Sales of augmented reality (AR) and virtual reality (VR) headsets and accessories have been “weaker than expected,” causing concerns for companies that have invested heavily in these technologies, according to a report Monday by Taiwanese trade publication DigiTimes. Weak demand for AR and VR gadgets is being blamed on a lack of content and expensive prices, among other factors.
Apple, as you know, is thought to be researching AR accessories of its own and has filed a number of patents pertaining to virtual reality technologies.
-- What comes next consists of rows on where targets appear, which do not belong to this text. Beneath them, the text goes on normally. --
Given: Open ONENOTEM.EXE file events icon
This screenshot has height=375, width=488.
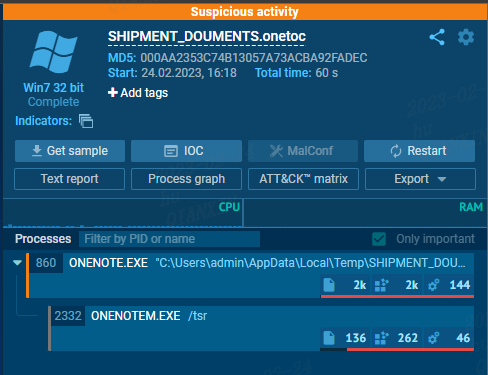Looking at the screenshot, I should click(x=329, y=338).
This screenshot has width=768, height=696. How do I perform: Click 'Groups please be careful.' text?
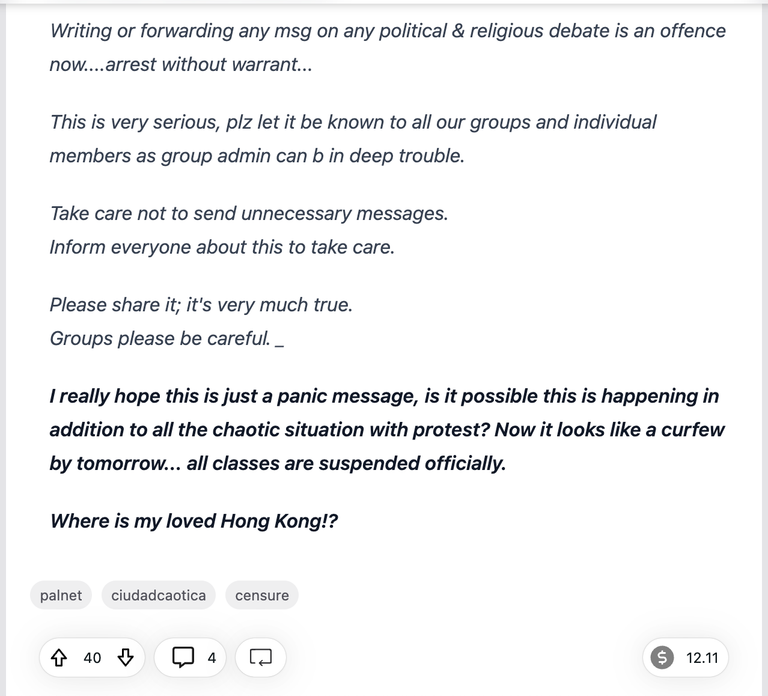[x=160, y=338]
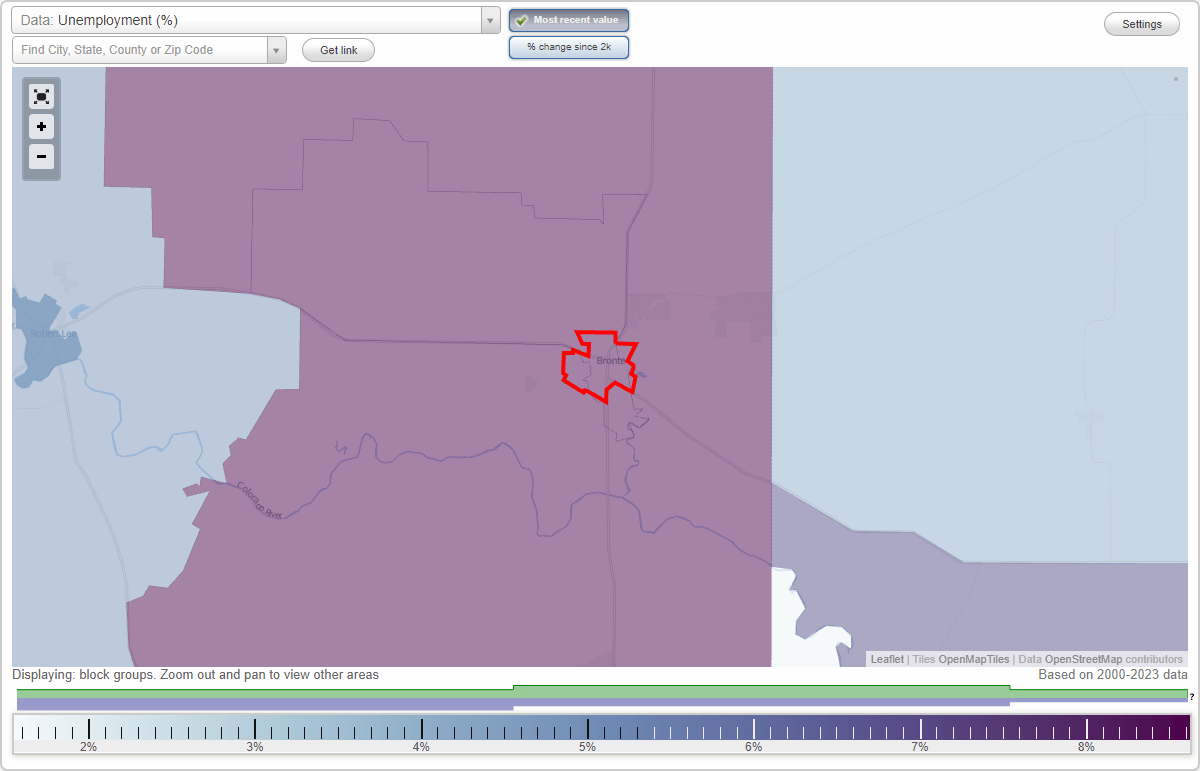Image resolution: width=1200 pixels, height=771 pixels.
Task: Click the full map extent icon
Action: (x=41, y=96)
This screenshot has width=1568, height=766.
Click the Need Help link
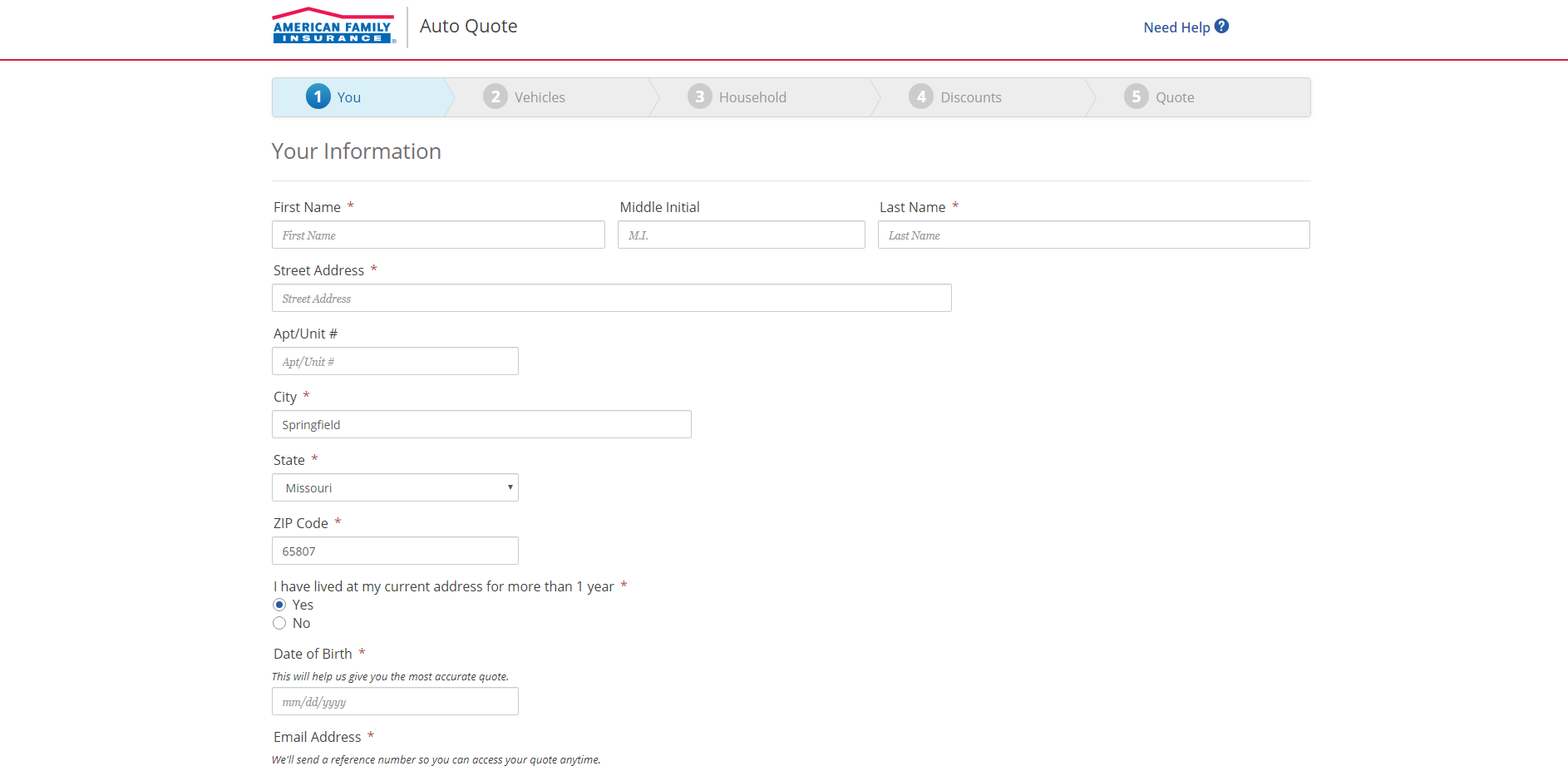(1176, 27)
“Sony’s PSVR, Google’s Daydream View, HTC’s Vive, Oculus Rift and Samsung Electronics’ Gear VR have all achieved sales that are weaker than market expectations,” reads the report. HTC’s Vive, for instance, has yet to start contributing profits while Asustek is expected to unveil its ZenFone AR with support for Google’s Tango system at CES 2017 in January ahead of its launch in February.
Companies like Acer and Asustek are now joining the VR game, too, having shifted major resources to developing VR/AR devices that will release in early 2017.
Asustek is expected to release an all-in-one VR head-mounted device in the third quarter of 2017, featuring built-in cameras, sensors and controllers. As for Acer, the company has invested in IMAX VR Content Fund and established a joint venture with Sweden-based game design company Starbreeze to develop StarVR HMD.
“For the first quarter 2017, Acer is planning to release a VR HMD based on the Windows Holographics platform that supports mixed reality experience,” adds the report.
Still, some market watchers are concerned that the VR/AR ecosystem may not be mature enough to contribute much to the players, writes DigiTimes.